• [WHAT THE TASK ASKS]:
Set down, without any change, the item lines below, starting with the first one and going on through the line that contains "290, 25, 296)", with both ends included.
######
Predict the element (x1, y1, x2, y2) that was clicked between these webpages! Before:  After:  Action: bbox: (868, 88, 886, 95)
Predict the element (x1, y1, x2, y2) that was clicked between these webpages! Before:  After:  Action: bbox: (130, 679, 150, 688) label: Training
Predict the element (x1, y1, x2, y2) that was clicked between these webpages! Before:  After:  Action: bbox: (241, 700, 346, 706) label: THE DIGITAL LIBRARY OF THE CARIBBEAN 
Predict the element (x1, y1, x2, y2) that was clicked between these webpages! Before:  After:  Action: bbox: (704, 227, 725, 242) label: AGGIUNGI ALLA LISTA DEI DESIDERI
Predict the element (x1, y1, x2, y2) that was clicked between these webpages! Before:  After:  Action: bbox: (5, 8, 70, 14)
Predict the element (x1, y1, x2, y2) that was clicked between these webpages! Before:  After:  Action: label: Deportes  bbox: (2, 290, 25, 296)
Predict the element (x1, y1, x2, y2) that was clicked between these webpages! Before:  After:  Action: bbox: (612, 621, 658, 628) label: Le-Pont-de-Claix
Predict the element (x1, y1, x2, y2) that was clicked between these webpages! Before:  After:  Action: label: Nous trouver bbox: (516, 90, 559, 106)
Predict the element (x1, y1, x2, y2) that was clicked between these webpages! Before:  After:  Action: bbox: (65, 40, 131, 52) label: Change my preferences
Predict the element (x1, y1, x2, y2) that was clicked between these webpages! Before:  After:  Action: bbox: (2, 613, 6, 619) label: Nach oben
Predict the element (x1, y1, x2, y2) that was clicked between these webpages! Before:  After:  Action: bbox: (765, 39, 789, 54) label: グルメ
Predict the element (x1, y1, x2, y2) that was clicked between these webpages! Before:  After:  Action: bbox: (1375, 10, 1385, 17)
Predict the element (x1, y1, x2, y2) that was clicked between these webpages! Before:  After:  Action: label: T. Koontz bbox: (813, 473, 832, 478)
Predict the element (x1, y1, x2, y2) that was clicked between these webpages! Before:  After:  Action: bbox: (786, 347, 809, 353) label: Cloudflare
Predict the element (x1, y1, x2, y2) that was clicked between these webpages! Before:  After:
######
• [TASK RESULT]:
Predict the element (x1, y1, x2, y2) that was clicked between these webpages! Before:  After:  Action: bbox: (868, 88, 886, 95)
Predict the element (x1, y1, x2, y2) that was clicked between these webpages! Before:  After:  Action: bbox: (130, 679, 150, 688) label: Training
Predict the element (x1, y1, x2, y2) that was clicked between these webpages! Before:  After:  Action: bbox: (241, 700, 346, 706) label: THE DIGITAL LIBRARY OF THE CARIBBEAN 
Predict the element (x1, y1, x2, y2) that was clicked between these webpages! Before:  After:  Action: bbox: (704, 227, 725, 242) label: AGGIUNGI ALLA LISTA DEI DESIDERI
Predict the element (x1, y1, x2, y2) that was clicked between these webpages! Before:  After:  Action: bbox: (5, 8, 70, 14)
Predict the element (x1, y1, x2, y2) that was clicked between these webpages! Before:  After:  Action: label: Deportes  bbox: (2, 290, 25, 296)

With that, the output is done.